_What you have to do_: Reproduce all of the items below, replacing every occurrence of "Screen dimensions" with "Display size" and leaving everything else unchanged.

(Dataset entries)
-- Start --

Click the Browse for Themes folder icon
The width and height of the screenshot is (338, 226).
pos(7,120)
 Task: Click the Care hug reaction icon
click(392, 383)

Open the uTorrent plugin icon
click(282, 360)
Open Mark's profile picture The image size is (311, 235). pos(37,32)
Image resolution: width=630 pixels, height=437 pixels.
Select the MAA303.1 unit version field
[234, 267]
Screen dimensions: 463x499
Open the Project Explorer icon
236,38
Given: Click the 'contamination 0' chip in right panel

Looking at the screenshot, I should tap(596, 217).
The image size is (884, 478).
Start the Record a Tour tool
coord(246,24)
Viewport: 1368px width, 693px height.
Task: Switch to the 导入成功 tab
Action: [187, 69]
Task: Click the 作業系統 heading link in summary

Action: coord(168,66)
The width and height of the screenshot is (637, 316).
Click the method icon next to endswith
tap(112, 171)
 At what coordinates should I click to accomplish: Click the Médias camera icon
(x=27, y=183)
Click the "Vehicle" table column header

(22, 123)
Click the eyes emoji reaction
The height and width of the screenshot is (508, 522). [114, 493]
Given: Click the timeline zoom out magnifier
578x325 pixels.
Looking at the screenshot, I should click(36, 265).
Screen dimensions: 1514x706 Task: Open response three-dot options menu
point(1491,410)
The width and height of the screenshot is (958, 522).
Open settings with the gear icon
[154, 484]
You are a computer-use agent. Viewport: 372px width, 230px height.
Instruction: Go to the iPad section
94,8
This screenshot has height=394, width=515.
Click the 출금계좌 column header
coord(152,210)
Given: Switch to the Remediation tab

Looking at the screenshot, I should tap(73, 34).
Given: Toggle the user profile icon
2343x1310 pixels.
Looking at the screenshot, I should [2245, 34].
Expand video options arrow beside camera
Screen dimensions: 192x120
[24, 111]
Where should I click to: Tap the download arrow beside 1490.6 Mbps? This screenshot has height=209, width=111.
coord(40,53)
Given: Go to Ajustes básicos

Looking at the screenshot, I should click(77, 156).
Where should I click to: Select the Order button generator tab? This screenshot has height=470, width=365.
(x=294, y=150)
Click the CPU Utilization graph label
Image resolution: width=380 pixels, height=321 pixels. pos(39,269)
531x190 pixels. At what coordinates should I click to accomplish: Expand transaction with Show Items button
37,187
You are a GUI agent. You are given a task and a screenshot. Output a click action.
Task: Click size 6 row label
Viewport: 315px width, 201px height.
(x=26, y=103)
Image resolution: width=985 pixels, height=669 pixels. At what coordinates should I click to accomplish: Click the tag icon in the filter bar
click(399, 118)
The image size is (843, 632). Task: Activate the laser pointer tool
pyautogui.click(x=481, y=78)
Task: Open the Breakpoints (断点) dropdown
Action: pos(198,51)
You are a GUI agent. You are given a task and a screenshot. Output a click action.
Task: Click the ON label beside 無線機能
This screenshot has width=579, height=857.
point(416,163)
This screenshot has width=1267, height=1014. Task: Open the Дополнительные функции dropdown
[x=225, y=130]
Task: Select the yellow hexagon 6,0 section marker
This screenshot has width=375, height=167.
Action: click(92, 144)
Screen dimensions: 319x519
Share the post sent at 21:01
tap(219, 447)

-- End --

_Answer_:
Click the Browse for Themes folder icon
The width and height of the screenshot is (338, 226).
pos(7,120)
 Task: Click the Care hug reaction icon
click(392, 383)

Open the uTorrent plugin icon
click(282, 360)
Open Mark's profile picture The image size is (311, 235). pos(37,32)
Image resolution: width=630 pixels, height=437 pixels.
Select the MAA303.1 unit version field
[234, 267]
Display size: 463x499
Open the Project Explorer icon
236,38
Given: Click the 'contamination 0' chip in right panel

Looking at the screenshot, I should tap(596, 217).
The image size is (884, 478).
Start the Record a Tour tool
coord(246,24)
Viewport: 1368px width, 693px height.
Task: Switch to the 导入成功 tab
Action: [187, 69]
Task: Click the 作業系統 heading link in summary

Action: coord(168,66)
The width and height of the screenshot is (637, 316).
Click the method icon next to endswith
tap(112, 171)
 At what coordinates should I click to accomplish: Click the Médias camera icon
(x=27, y=183)
Click the "Vehicle" table column header

(22, 123)
Click the eyes emoji reaction
The height and width of the screenshot is (508, 522). [114, 493]
Given: Click the timeline zoom out magnifier
578x325 pixels.
Looking at the screenshot, I should click(36, 265).
Display size: 1514x706 Task: Open response three-dot options menu
point(1491,410)
The width and height of the screenshot is (958, 522).
Open settings with the gear icon
[154, 484]
You are a computer-use agent. Viewport: 372px width, 230px height.
Instruction: Go to the iPad section
94,8
This screenshot has height=394, width=515.
Click the 출금계좌 column header
coord(152,210)
Given: Switch to the Remediation tab

Looking at the screenshot, I should tap(73, 34).
Given: Toggle the user profile icon
2343x1310 pixels.
Looking at the screenshot, I should [2245, 34].
Expand video options arrow beside camera
Display size: 192x120
[24, 111]
Where should I click to: Tap the download arrow beside 1490.6 Mbps? This screenshot has height=209, width=111.
coord(40,53)
Given: Go to Ajustes básicos

Looking at the screenshot, I should click(77, 156).
Where should I click to: Select the Order button generator tab? This screenshot has height=470, width=365.
(x=294, y=150)
Click the CPU Utilization graph label
Image resolution: width=380 pixels, height=321 pixels. pos(39,269)
531x190 pixels. At what coordinates should I click to accomplish: Expand transaction with Show Items button
37,187
You are a GUI agent. You are given a task and a screenshot. Output a click action.
Task: Click size 6 row label
Viewport: 315px width, 201px height.
(x=26, y=103)
Image resolution: width=985 pixels, height=669 pixels. At what coordinates should I click to accomplish: Click the tag icon in the filter bar
click(399, 118)
The image size is (843, 632). Task: Activate the laser pointer tool
pyautogui.click(x=481, y=78)
Task: Open the Breakpoints (断点) dropdown
Action: pos(198,51)
You are a GUI agent. You are given a task and a screenshot. Output a click action.
Task: Click the ON label beside 無線機能
This screenshot has width=579, height=857.
point(416,163)
This screenshot has width=1267, height=1014. Task: Open the Дополнительные функции dropdown
[x=225, y=130]
Task: Select the yellow hexagon 6,0 section marker
This screenshot has width=375, height=167.
Action: click(92, 144)
Display size: 319x519
Share the post sent at 21:01
tap(219, 447)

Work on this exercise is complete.